* _Data supplied_:
....................

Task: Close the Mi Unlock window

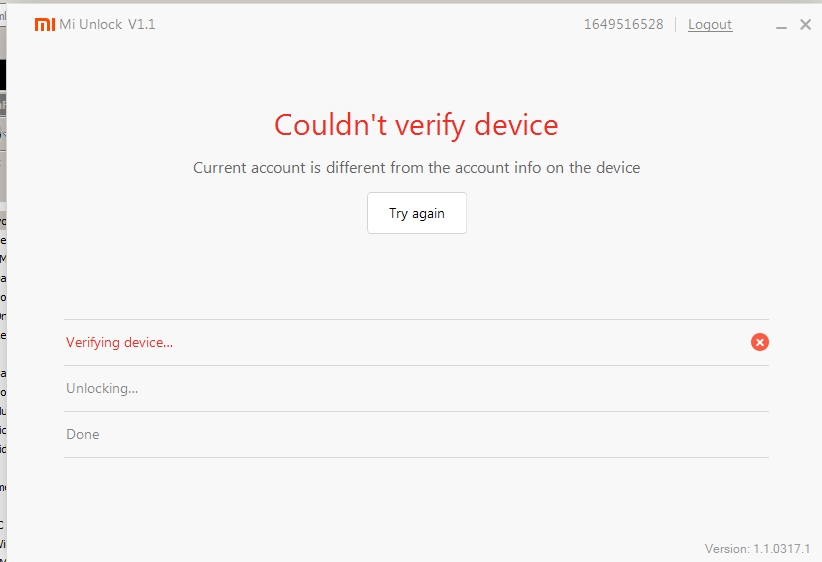Action: click(806, 25)
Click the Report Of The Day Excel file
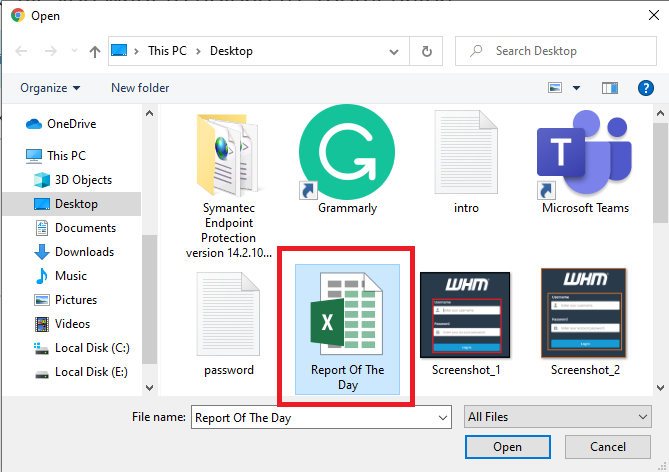The width and height of the screenshot is (669, 472). pyautogui.click(x=346, y=321)
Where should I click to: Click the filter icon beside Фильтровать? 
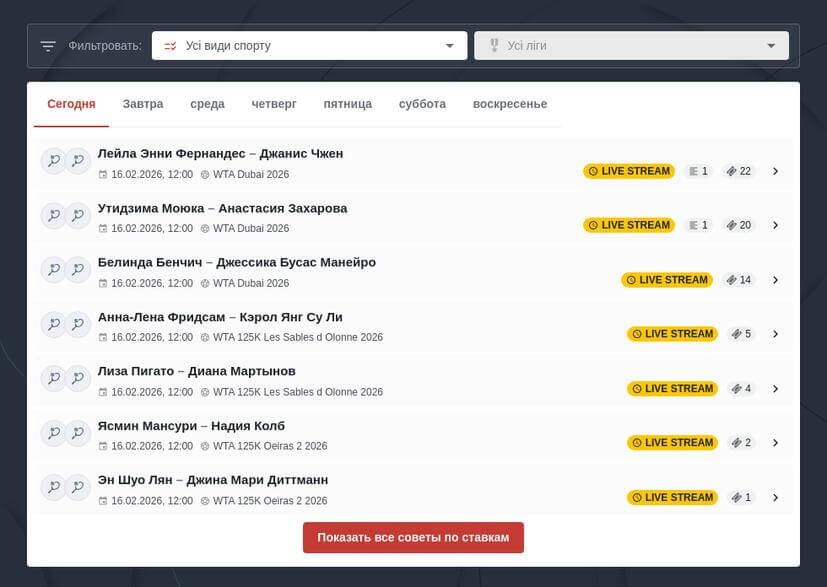pos(48,46)
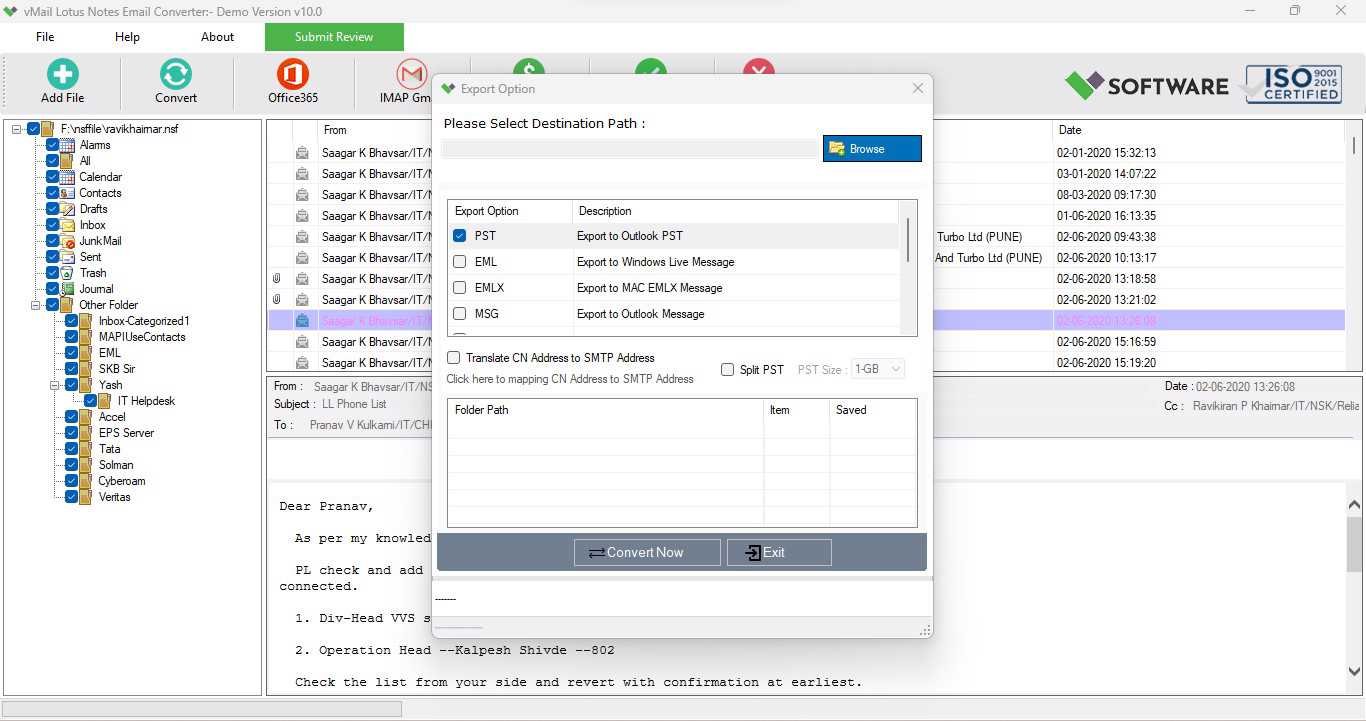The image size is (1366, 721).
Task: Toggle the Split PST checkbox
Action: click(728, 370)
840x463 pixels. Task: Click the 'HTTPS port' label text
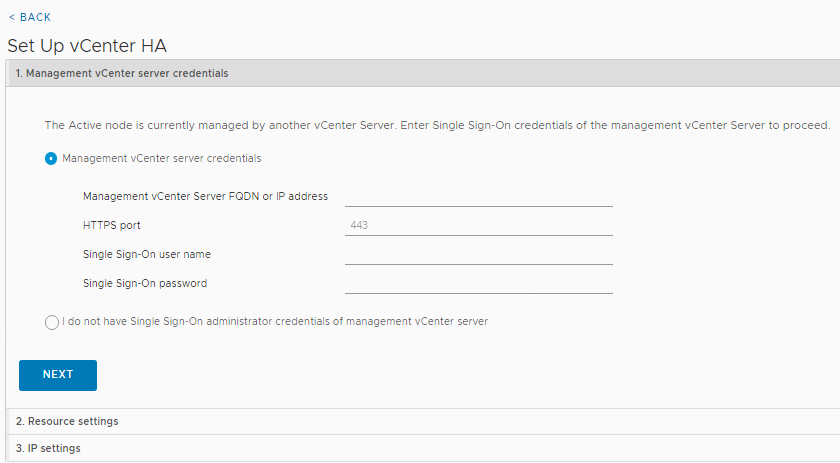click(x=111, y=225)
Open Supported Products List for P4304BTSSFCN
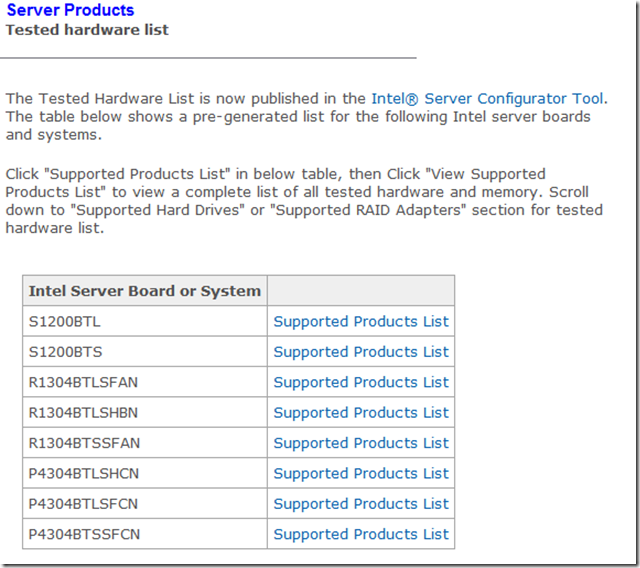 click(361, 534)
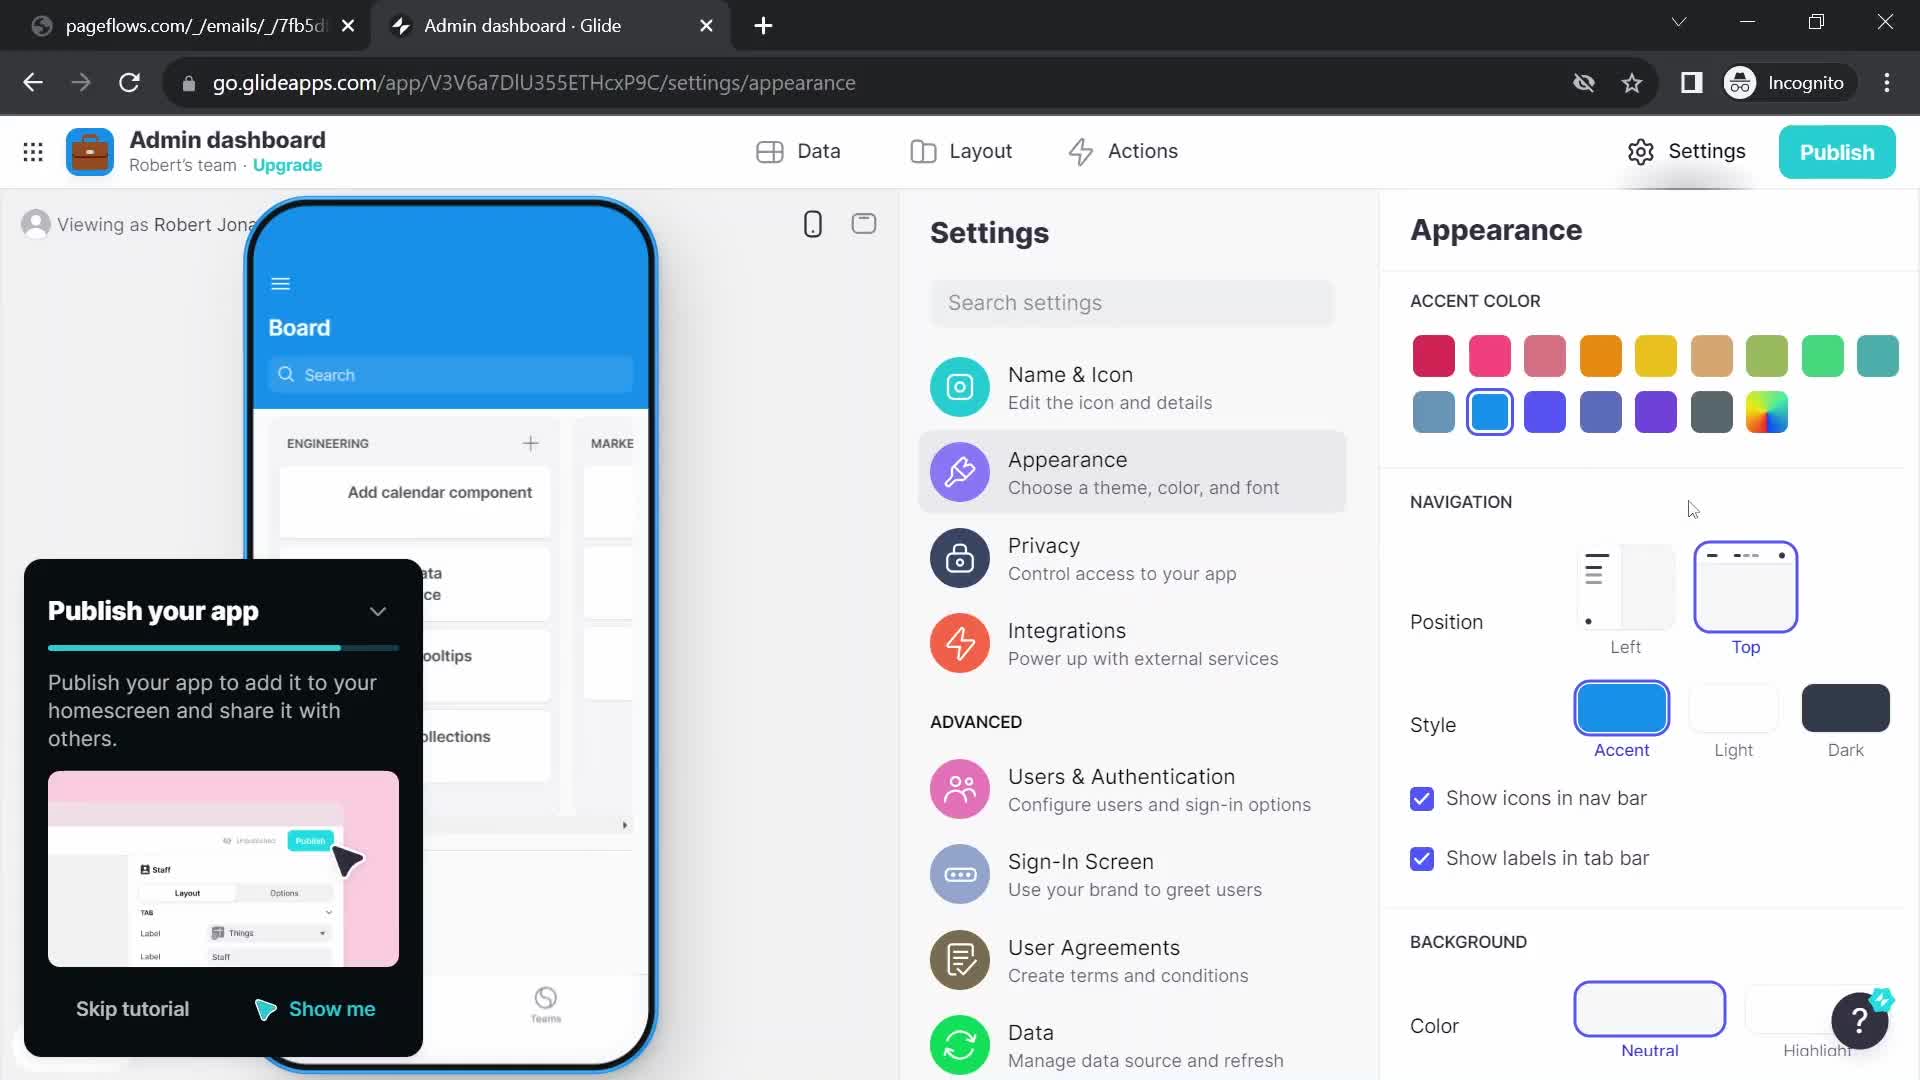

....................

* _Required action_: Nothing but the lines from the line containing "Click the Report Of The Day Excel file" to the end of the records above should be repeated, exactly and with every picture omitted.

* _Solution_:
Click the Report Of The Day Excel file
The width and height of the screenshot is (669, 472). pyautogui.click(x=346, y=321)
Where should I click to: Click the filter icon beside Фильтровать? 
pos(48,46)
The image size is (1366, 721).
Task: Toggle the Split PST checkbox
Action: click(728, 370)
840x463 pixels. Task: Click the 'HTTPS port' label text
click(x=111, y=225)
Open Supported Products List for P4304BTSSFCN
 click(361, 534)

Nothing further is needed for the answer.